— BEGIN —

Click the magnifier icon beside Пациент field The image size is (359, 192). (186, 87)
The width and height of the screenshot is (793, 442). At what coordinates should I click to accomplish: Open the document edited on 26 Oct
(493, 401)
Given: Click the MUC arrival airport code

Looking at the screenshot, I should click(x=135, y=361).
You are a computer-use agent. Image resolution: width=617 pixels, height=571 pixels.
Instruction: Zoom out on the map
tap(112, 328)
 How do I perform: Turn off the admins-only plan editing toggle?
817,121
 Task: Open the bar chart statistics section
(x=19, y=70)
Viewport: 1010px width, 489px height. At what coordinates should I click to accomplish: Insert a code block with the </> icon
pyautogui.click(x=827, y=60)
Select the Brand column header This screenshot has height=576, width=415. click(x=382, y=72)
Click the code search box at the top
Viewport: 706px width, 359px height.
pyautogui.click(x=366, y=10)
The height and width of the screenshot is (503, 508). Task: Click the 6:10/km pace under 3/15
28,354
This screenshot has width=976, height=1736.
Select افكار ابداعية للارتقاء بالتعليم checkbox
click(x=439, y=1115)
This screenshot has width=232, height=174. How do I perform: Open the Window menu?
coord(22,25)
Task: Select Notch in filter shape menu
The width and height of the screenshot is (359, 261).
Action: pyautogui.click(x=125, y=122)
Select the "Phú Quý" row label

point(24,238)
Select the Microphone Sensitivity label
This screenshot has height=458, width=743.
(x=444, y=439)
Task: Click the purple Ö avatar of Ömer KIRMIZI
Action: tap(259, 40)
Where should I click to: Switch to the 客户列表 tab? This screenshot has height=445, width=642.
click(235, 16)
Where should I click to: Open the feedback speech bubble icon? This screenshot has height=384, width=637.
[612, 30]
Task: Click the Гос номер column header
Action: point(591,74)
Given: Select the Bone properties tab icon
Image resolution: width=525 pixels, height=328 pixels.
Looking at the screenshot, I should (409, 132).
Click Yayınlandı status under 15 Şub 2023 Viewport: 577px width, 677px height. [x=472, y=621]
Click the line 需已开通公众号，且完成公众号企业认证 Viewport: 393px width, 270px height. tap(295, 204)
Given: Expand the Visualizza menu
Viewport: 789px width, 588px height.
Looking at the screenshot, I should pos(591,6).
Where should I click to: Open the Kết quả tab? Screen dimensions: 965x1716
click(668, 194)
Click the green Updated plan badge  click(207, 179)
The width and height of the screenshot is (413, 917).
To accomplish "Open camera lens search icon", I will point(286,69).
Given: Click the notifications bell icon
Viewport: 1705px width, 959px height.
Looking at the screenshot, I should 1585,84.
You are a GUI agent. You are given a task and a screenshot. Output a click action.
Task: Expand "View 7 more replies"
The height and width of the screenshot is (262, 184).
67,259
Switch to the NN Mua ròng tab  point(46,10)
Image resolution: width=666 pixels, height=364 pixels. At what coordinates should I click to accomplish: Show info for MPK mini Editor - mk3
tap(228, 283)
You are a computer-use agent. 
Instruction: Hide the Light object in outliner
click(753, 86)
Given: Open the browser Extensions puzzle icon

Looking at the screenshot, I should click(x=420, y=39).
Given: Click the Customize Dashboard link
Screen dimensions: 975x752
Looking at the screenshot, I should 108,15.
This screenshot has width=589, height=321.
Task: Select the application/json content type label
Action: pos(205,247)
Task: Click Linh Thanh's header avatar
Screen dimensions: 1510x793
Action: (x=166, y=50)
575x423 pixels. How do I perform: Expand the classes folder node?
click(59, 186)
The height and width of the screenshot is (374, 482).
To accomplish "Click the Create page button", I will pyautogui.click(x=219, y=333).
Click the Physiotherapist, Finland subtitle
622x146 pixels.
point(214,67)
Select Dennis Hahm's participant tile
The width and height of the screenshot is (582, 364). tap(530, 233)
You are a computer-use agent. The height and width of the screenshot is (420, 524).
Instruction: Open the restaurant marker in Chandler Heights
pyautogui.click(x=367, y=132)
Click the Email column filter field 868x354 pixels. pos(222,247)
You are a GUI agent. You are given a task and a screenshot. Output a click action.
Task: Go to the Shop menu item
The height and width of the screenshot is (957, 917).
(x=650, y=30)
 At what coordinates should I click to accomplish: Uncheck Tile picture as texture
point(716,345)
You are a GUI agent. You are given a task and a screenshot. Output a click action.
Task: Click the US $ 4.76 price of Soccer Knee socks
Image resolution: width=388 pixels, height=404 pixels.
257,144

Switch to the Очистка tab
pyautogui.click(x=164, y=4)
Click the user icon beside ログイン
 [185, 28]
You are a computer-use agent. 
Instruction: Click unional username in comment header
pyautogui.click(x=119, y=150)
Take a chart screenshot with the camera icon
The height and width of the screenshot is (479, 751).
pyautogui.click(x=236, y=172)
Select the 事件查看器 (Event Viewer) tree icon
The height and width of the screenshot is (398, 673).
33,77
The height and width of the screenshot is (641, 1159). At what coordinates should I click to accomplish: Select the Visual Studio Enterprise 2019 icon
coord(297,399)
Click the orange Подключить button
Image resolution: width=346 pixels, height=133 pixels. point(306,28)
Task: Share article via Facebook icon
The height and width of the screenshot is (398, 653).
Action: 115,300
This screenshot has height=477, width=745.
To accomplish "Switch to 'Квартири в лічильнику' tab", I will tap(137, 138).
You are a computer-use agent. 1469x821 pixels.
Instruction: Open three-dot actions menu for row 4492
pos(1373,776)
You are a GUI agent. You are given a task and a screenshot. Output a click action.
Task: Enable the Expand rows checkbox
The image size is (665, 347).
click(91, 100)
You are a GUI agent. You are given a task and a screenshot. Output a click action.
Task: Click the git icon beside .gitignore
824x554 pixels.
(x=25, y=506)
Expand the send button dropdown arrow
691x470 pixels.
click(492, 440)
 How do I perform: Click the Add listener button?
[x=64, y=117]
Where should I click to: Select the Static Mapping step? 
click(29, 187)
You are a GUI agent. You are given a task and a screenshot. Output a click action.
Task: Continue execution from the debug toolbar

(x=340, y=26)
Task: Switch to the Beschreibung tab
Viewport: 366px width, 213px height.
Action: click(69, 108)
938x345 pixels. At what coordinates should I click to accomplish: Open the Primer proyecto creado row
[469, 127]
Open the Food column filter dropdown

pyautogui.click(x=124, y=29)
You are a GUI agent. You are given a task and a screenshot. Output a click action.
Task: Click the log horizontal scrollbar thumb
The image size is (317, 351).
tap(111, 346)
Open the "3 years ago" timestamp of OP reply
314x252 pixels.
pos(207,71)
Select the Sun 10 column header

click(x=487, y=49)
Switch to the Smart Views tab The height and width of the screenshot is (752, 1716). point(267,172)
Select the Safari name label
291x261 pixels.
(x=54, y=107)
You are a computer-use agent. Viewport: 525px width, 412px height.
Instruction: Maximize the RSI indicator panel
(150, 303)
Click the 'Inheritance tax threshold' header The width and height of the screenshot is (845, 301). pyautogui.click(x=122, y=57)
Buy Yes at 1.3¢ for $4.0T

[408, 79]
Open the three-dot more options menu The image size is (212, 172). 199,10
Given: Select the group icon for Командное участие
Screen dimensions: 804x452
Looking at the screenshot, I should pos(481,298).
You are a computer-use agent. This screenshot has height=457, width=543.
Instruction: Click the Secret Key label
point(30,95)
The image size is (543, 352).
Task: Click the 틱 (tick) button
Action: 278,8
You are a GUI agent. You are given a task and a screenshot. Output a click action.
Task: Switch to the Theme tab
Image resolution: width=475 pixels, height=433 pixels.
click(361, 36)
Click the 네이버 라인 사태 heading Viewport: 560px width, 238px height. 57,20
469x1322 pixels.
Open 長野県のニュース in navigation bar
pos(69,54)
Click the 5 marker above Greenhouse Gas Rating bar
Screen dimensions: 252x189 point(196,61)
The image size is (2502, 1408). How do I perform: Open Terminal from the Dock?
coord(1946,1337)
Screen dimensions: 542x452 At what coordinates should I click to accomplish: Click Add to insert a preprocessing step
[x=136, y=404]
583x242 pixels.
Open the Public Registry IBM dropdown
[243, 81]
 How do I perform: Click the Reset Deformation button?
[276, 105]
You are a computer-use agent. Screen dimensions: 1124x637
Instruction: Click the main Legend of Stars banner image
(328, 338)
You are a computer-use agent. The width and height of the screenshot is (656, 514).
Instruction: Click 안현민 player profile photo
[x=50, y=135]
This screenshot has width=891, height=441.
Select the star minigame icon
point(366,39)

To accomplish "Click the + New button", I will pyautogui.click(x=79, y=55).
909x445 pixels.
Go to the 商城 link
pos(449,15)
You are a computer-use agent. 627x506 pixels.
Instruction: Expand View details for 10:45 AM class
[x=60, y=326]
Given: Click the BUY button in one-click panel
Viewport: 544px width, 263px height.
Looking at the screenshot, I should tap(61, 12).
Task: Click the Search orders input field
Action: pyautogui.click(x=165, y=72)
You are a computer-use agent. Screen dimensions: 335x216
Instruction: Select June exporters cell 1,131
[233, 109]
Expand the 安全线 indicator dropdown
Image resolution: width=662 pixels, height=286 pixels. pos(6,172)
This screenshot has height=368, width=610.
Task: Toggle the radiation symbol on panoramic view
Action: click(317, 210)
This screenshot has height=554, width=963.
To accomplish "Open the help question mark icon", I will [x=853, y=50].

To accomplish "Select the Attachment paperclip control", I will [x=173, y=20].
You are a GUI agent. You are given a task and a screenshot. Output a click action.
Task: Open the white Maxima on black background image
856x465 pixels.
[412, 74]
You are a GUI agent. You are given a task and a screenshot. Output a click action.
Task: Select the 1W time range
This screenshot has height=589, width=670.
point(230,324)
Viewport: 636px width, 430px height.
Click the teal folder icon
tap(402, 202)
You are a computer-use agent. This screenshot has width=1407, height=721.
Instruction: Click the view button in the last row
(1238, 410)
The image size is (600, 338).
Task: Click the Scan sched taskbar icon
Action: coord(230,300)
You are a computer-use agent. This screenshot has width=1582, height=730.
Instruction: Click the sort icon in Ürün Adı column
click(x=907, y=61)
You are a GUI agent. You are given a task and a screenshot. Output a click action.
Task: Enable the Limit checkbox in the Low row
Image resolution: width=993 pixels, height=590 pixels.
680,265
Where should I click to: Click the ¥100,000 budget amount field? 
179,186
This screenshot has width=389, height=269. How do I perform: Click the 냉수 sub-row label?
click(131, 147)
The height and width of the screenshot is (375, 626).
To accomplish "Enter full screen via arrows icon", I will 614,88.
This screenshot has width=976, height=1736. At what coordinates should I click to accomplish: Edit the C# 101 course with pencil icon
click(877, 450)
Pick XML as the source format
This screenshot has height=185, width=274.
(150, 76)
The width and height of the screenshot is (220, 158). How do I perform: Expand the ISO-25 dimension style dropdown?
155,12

— END —

Pull out every line in the lines above that contains the string "point" and copy each one unchanged.

Task solution —
point(24,238)
Action: point(591,74)
To accomplish "Open camera lens search icon", I will point(286,69).
Switch to the NN Mua ròng tab  point(46,10)
point(214,67)
point(716,345)
Image resolution: width=346 pixels, height=133 pixels. point(306,28)
Switch to the Smart Views tab The height and width of the screenshot is (752, 1716). point(267,172)
point(30,95)
Screen dimensions: 252x189 point(196,61)
point(366,39)
point(230,324)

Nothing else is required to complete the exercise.